We retrieve the arrays by loading the whole feature matrix from disk and selecting the relevant region (e.g. specified by a cut). Therefore it makes sense to cut the recordings first, and then extract the features for them to avoid loading unnecessary data from disk (especially for very long recordings).

There are two types of manifests:

  • one describing the feature extractor;
  • one describing the extracted feature matrices.

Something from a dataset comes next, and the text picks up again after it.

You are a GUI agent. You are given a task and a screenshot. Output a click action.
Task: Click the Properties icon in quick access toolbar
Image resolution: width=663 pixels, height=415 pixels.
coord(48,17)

The feature extractor manifest is mapped to a Python configuration dataclass. An example for spectrogram:

dither: 0.0
energy_floor: 1e-10
frame_length: 0.025
frame_shift: 0.01
min_duration: 0.0
preemphasis_coefficient: 0.97
raw_energy: true
remove_dc_offset: true
round_to_power_of_two: true
window_type: povey
type: spectrogram

And the corresponding configuration class:

lhotse.features.SpectrogramConfig

The feature matrices manifest is a list of documents. These documents contain the information necessary to tie the features to a particular recording: start, duration, channel and recording_id. They currently do not have their own IDs. They also provide some useful information, such as the type of features, number of frames and feature dimension. Finally, they specify how the feature matrix is stored with storage_type (currently numpy or lilcom), and where to find it with the storage_path. In the future there might be more storage types.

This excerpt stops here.